Do you think that infanticide is inherently wrong?
premjan
10-30-2008, 07:17 PM
Homicide is not inherently wrong.
Preno
10-30-2008, 07:22 PM
What does "inherently" mean? Can I construct a context in which infanticide is not wrong? Sure I can, that's trivial - and by the same token irrelevant. Are you asking whether infanticide is wrong in "normal" contexts? Then I have to answer yes.
Or are you actually intending to get into a debate on whether anything is inherently wrong?
What does "inherently" mean? Can I construct a context in which infanticide is not wrong? Sure I can, that's trivial - and by the same token irrelevant. Are you asking whether infanticide is wrong in "normal" contexts? Then I have to answer yes.
I should have been clearer on this point. When I say that infanticide is inherently wrong, I mean that it is wrong to intentionally kill an infant because anything that is an infant (human) has an inherent right to life.
Or are you actually intending to get into a debate on whether anything is inherently wrong? No.

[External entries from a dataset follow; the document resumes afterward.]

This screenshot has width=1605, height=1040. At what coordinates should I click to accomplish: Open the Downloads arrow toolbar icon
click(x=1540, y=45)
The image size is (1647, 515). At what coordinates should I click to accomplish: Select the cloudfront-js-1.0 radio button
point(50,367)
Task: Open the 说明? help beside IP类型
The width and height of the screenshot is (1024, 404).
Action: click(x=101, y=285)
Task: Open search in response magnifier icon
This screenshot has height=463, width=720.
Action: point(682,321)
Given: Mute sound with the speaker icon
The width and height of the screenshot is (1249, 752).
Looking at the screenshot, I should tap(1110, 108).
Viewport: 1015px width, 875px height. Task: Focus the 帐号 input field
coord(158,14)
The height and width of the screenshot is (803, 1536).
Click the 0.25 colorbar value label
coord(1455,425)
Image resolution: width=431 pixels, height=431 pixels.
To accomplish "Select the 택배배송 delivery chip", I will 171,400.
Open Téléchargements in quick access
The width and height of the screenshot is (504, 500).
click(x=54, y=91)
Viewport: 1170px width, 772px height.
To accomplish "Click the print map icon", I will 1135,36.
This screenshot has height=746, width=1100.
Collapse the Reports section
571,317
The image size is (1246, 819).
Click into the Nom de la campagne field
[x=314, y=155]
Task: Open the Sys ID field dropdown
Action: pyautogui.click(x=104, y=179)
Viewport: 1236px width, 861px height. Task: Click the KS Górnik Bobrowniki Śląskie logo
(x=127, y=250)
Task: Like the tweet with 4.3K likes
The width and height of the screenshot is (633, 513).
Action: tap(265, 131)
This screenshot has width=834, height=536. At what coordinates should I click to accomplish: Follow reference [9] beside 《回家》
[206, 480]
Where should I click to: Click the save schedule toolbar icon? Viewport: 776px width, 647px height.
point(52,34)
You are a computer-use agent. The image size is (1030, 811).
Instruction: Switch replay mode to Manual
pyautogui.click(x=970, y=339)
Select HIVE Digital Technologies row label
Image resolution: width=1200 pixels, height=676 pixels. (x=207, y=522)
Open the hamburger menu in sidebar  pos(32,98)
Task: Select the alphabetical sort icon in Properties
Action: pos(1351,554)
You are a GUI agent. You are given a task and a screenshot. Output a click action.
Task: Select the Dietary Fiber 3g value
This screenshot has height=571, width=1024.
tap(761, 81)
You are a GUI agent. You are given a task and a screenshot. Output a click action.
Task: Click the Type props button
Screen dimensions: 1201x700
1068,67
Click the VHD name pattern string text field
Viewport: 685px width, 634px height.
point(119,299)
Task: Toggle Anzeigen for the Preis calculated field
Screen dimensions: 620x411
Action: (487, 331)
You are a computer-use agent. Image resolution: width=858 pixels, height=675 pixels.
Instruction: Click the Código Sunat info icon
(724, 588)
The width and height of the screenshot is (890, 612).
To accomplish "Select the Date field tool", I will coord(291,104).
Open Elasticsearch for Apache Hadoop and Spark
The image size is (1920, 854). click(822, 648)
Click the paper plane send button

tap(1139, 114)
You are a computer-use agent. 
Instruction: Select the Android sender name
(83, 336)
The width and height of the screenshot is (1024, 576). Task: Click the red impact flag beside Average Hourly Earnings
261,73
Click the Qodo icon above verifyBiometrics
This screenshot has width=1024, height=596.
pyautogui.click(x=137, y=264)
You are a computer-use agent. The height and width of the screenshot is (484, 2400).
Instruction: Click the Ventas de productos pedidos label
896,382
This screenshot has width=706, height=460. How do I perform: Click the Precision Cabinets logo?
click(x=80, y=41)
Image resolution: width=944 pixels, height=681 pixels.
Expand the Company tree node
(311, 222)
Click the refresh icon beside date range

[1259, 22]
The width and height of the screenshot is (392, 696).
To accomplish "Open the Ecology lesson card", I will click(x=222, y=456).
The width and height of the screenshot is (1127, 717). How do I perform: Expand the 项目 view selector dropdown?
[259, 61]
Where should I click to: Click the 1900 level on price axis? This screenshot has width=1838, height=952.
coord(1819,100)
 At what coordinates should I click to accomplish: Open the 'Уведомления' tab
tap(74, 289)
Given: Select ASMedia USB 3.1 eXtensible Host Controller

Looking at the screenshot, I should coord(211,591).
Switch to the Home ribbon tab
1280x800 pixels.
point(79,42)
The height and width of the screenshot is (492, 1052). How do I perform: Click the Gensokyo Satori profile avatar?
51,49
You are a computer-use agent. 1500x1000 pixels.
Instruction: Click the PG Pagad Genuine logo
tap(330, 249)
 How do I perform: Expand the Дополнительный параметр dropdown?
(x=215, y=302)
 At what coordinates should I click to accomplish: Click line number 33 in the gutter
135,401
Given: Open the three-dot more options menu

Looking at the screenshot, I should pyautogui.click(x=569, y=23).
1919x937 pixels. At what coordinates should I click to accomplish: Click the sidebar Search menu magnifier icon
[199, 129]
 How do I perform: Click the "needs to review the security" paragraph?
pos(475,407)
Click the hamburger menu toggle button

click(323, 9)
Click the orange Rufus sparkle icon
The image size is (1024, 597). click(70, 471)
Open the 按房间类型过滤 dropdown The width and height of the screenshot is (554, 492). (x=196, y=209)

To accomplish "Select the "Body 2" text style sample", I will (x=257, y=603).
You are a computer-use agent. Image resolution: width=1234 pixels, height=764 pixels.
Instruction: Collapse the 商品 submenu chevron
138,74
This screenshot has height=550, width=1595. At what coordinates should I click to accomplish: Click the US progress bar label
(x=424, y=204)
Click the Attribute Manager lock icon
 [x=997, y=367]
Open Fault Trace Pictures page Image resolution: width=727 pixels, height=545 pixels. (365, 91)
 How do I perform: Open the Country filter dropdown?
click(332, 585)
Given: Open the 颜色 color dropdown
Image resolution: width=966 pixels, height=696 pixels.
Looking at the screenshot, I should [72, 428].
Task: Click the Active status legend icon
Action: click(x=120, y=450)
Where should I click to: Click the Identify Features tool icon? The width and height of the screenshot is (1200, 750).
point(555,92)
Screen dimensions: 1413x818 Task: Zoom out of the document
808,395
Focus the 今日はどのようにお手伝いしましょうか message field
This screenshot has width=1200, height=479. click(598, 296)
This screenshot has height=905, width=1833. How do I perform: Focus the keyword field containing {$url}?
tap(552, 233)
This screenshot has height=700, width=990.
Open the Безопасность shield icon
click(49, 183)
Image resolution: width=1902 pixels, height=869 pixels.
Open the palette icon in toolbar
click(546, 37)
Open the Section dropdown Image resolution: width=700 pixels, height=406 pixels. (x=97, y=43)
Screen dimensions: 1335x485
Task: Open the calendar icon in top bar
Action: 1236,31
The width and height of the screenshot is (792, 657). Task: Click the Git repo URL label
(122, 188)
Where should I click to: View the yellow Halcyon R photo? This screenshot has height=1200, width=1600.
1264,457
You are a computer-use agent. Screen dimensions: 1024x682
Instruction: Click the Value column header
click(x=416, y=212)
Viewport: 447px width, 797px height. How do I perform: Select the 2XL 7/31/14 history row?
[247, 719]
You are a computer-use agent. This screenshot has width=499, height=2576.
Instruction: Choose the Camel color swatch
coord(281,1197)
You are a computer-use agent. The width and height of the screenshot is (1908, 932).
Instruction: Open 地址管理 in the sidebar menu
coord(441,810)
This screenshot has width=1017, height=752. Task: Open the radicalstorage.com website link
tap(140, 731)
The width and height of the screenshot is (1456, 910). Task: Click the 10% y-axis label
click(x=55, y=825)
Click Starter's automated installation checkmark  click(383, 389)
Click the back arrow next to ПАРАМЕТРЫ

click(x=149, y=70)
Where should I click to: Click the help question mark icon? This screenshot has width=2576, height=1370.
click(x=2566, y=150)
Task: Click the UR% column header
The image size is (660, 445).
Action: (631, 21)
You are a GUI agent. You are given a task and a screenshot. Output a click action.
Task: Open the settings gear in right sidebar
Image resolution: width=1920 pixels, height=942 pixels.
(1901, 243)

Different cultures have found different answers to the question, so I suppose you can't claim an inherent value for a particular position.
premjan
10-30-2008, 07:32 PM
There's some avoidable harm to a sentient entity in it so it is inherently harmful.
There's some avoidable harm to a sentient entity in it so it is inherently harmful.
There is often some avoidable harm (what does harm mean?) to a sentient entity like a cow when it is killed so that we can have steak with our potatoes. Moreover, it's not clear that inherent harm implies wrongfulness.
premjan
10-30-2008, 07:41 PM
What does "wrong" mean in philosophy? Maybe you should take it to Moral Foundations and Principles.
ETA: oops wrong discussion board.
Different cultures have found different answers to the question, so I suppose you can't claim an inherent value for a particular position.
I don't see why not. Both the mother and fetus could have inherent rights to life, but the mother could execute the fetus to save her own life. Wouldn't you agree?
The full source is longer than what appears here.